___ Data supplied

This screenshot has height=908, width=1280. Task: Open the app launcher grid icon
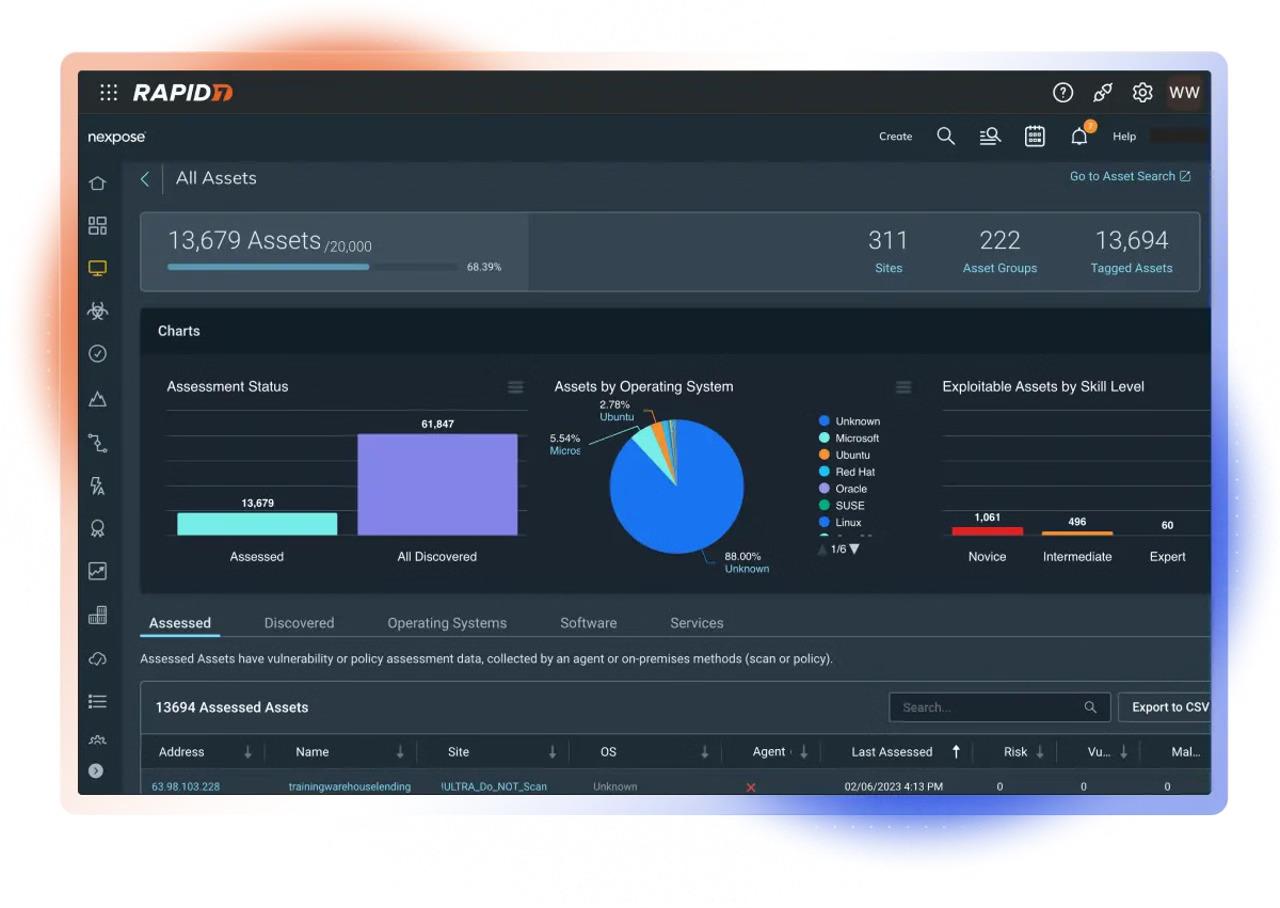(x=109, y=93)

______
___ Data supplied

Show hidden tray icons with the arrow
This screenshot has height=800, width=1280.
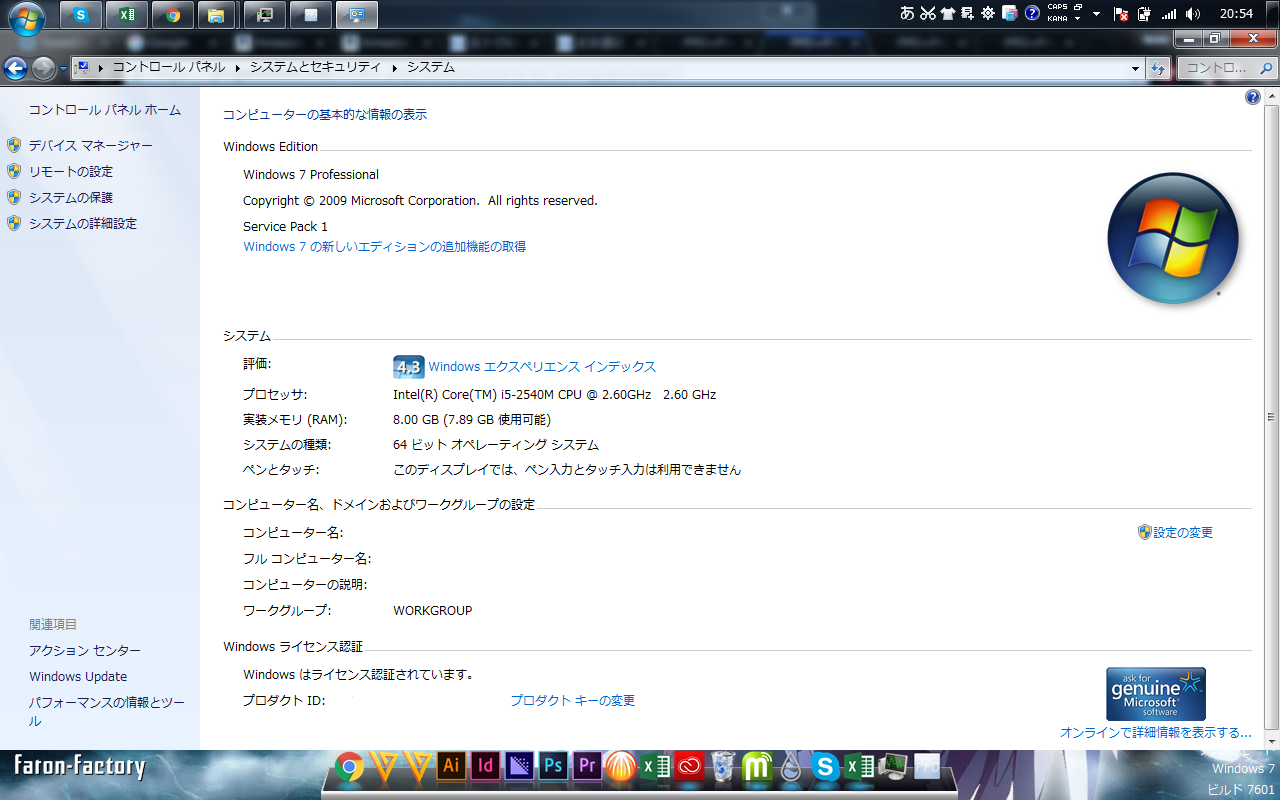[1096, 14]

______

◆ Work to complete ◆
Quote the material verbatim, starting at the line that contains "This screenshot has height=908, width=1280." and ending at the line that contains "(x=109, y=93)", with both of those lines included. Omit the pictures from your answer.

◆ Response to this exercise ◆
This screenshot has height=908, width=1280. Task: Open the app launcher grid icon
(x=109, y=93)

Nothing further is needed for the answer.